Bank card delinquencies up slightly
Overall consumer debt delinquencies continued to decline in last year’s third quarter, though credit card delinquency edged up, according to the American Bankers Association’s Consumer Credit Delinquency Bulletin.
“Strong economic growth has boosted job creation and supported income growth, which has made it easier for consumers to meet their financial obligations,” said ABA’s chief economist James Chessen in a news release.
For this report, ABA tracks eight closed-end installment loan and three open-end loan categories. Seven out of the 11 categories saw delinquency rate declines in the third quarter while three — bank-issued credit cards, mobile home loans and home equity lines of credit — saw increases.
The bank card delinquency ratio increased slightly in Q3 after two consecutive quarters of declines, rising to 2.51 percent of all accounts from 2.43 percent in Q2. However, this ratio is still well below the 15-year average of 3.77 percent and should not be a major concern, Chessen said.
“Bank card delinquencies have hovered near 15-year lows with only minor fluctuations over the past two years, and we expect that trend to continue,” he said.

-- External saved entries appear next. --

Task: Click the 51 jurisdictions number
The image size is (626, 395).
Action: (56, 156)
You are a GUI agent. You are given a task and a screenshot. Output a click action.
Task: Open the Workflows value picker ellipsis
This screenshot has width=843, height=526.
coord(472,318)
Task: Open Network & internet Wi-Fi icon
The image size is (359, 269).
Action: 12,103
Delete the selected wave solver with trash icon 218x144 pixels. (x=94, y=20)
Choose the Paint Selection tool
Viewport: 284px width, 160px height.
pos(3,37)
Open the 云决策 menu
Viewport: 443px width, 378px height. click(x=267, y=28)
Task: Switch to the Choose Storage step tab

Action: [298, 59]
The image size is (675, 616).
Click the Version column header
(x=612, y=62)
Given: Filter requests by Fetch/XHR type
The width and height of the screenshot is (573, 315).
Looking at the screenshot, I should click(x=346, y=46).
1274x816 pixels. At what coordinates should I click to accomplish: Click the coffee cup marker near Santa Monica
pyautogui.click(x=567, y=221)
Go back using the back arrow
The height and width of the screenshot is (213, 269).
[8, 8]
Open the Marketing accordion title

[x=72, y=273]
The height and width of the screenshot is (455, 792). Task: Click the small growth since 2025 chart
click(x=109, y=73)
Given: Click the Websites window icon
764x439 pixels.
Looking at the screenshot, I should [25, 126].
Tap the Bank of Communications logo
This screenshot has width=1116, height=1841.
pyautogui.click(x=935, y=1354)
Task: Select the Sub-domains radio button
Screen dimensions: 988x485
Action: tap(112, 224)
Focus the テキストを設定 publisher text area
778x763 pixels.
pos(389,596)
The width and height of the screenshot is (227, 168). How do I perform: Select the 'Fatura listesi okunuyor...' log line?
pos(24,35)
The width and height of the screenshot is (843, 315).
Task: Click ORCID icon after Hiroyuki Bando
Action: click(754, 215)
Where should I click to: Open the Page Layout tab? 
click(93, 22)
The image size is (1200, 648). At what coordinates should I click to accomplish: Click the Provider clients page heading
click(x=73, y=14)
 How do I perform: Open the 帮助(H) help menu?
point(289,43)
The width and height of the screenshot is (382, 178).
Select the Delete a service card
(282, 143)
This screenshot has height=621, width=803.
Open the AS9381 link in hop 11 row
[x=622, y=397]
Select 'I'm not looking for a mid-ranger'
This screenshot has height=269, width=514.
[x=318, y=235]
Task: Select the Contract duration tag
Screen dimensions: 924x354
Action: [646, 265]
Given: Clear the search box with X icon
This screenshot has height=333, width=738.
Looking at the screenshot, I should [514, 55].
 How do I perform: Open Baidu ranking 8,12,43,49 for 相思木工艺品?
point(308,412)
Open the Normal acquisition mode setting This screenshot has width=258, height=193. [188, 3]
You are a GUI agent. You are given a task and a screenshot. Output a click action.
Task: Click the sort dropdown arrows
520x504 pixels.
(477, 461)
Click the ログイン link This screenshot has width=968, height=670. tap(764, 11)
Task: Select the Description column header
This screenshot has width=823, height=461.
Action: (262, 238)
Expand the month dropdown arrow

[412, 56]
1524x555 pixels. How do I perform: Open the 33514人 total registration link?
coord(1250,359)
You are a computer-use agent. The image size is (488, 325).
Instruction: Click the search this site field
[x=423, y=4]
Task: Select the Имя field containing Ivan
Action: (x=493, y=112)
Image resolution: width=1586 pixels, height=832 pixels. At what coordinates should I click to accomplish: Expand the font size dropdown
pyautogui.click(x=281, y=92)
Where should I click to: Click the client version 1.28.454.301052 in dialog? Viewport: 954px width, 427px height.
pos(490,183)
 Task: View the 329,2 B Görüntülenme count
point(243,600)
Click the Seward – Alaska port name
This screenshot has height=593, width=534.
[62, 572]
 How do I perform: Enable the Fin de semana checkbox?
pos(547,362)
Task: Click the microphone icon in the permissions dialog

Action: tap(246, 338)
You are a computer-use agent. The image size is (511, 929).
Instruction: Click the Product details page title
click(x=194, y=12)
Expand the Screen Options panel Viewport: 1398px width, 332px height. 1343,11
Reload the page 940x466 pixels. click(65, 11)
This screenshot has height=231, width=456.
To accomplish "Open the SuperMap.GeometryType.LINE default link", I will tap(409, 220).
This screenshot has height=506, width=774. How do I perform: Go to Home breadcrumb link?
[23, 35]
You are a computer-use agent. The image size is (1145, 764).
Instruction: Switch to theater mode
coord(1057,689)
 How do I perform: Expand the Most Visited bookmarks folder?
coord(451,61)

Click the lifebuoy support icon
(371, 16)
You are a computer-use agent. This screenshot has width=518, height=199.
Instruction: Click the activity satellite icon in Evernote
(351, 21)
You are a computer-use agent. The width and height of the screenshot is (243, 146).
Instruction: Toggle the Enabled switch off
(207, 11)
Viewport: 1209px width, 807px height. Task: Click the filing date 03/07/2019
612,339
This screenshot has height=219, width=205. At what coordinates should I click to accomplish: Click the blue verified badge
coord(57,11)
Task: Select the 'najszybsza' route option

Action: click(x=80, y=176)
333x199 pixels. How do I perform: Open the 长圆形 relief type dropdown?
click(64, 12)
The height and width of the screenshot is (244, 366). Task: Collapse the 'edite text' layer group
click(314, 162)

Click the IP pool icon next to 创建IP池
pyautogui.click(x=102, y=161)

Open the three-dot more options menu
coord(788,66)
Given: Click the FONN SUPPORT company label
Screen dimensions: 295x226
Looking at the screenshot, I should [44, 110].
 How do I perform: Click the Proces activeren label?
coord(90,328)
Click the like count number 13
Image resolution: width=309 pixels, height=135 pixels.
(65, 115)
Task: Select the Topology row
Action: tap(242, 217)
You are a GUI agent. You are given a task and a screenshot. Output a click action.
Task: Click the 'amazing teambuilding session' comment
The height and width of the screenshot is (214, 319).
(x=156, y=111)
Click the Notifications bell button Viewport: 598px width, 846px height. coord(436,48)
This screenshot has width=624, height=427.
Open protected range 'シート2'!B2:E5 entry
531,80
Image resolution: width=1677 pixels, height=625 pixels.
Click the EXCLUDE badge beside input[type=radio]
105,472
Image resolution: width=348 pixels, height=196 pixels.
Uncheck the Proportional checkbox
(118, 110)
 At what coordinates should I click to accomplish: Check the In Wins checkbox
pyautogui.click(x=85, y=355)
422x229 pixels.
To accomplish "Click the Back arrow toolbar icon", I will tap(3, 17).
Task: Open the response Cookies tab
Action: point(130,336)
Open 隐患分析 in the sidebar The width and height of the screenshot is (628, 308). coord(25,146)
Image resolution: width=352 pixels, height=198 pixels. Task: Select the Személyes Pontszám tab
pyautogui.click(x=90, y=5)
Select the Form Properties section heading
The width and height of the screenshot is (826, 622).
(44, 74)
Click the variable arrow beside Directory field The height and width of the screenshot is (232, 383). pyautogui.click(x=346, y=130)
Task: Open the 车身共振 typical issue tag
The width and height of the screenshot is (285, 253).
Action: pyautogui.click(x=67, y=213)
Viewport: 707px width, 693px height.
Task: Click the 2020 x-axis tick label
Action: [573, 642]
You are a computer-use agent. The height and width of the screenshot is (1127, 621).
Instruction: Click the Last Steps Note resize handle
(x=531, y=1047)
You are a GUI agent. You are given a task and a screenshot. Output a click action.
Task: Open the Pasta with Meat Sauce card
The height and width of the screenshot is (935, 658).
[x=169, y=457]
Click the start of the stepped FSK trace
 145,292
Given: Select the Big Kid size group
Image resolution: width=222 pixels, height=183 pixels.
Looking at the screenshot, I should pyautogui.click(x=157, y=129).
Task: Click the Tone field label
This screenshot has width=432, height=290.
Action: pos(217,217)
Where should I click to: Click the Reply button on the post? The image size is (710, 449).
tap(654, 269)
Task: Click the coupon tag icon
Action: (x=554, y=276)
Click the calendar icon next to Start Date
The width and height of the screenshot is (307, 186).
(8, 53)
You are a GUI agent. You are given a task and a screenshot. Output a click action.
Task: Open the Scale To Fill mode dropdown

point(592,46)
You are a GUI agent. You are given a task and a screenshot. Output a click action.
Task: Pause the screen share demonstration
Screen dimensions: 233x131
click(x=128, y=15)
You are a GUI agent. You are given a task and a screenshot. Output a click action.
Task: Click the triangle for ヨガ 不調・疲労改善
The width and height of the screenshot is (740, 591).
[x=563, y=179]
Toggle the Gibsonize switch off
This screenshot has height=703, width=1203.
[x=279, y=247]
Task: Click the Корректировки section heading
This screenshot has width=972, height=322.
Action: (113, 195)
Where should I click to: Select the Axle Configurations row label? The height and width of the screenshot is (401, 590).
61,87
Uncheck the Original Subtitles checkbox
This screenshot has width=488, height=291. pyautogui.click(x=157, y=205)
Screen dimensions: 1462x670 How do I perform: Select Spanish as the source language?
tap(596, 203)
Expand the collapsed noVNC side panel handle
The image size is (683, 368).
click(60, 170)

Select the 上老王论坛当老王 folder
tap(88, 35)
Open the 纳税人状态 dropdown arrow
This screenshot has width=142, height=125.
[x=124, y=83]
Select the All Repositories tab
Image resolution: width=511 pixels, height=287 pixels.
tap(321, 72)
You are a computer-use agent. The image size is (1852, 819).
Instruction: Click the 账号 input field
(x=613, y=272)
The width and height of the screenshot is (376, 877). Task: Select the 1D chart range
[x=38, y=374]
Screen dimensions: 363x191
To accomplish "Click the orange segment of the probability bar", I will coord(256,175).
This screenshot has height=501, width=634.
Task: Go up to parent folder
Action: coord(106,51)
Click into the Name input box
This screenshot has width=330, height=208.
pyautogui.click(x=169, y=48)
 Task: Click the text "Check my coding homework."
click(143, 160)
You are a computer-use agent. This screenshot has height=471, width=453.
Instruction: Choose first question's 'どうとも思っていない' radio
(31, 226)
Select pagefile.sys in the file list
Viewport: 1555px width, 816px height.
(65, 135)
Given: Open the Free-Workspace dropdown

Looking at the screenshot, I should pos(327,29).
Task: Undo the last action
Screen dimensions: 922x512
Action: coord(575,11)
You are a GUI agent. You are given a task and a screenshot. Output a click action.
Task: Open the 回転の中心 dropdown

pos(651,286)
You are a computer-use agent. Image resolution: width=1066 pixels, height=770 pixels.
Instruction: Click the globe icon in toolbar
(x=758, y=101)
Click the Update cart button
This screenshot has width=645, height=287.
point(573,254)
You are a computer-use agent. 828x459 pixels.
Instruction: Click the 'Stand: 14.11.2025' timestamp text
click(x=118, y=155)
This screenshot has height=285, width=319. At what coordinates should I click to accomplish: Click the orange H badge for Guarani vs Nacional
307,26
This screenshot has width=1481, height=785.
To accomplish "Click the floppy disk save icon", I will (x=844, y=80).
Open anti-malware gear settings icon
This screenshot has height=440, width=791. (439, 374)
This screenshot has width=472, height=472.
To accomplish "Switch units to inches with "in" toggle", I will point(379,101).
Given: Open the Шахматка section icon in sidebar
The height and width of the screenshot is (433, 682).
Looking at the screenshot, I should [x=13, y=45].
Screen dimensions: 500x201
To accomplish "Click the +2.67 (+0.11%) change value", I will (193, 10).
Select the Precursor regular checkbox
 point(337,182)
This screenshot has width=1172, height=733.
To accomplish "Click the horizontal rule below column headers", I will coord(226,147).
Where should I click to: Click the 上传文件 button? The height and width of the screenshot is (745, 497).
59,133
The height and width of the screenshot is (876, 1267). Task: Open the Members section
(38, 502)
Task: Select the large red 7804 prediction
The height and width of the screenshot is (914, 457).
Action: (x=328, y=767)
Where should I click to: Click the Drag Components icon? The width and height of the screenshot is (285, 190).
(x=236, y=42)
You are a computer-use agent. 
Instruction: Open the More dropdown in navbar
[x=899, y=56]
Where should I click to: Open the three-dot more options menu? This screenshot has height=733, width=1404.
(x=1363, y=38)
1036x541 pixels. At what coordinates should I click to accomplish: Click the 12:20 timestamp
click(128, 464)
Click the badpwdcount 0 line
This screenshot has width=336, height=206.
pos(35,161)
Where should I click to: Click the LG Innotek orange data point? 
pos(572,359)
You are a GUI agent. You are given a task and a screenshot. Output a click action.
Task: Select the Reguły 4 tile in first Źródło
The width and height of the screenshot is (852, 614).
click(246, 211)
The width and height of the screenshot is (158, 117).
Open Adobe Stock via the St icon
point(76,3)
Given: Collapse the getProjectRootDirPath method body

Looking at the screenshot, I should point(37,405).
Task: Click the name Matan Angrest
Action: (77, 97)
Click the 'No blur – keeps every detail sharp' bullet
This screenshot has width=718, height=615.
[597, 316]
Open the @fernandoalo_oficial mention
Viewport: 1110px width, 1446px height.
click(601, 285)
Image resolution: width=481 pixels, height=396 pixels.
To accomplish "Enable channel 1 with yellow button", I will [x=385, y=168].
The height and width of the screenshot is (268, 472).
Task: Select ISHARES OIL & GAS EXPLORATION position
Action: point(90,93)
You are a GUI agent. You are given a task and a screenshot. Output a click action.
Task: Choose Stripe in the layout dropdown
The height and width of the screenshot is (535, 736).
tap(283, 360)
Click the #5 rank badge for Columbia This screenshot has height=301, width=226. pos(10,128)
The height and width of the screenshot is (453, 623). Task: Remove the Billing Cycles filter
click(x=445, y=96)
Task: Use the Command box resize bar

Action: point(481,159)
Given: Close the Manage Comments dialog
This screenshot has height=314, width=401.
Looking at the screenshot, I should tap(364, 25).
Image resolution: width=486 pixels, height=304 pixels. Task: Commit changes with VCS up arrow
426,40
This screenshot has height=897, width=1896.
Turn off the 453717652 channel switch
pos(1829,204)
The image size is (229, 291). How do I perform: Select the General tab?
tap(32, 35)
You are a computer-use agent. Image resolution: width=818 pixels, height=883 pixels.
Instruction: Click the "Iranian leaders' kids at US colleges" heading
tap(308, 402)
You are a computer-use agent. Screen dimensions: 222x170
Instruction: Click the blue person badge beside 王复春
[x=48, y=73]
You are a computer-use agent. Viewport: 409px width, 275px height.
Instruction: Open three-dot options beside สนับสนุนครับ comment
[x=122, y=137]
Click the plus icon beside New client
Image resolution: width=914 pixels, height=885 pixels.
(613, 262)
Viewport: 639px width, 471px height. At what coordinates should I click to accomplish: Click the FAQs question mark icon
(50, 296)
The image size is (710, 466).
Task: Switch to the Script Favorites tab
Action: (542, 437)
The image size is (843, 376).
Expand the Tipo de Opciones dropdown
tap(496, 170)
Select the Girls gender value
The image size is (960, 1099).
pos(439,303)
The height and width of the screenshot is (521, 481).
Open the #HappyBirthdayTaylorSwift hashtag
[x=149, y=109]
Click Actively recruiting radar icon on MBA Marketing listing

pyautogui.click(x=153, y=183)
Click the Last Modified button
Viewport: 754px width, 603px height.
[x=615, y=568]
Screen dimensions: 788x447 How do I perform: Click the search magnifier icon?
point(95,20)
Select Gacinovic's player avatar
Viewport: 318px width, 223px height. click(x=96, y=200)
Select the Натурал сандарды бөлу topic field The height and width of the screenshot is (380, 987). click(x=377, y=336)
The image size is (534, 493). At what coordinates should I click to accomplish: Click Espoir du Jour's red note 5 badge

The bank card delinquency rate is expected to decline as the economy continues its upward trend and consumer confidence improves. The Conference Board Consumer Confidence Index rose to its highest level since February 2008 — 92.6 — in December, up from 91.0 in November, indicating consumers are already feeling more optimistic about economy and their own financial well-being.
“While people are clearly ready to spend again as economic activity picks up, the overwhelming majority of consumers continue to keep debt at manageable levels,” he said. “Consumers are on surer financial footing, which bodes well for future delinquency rates.”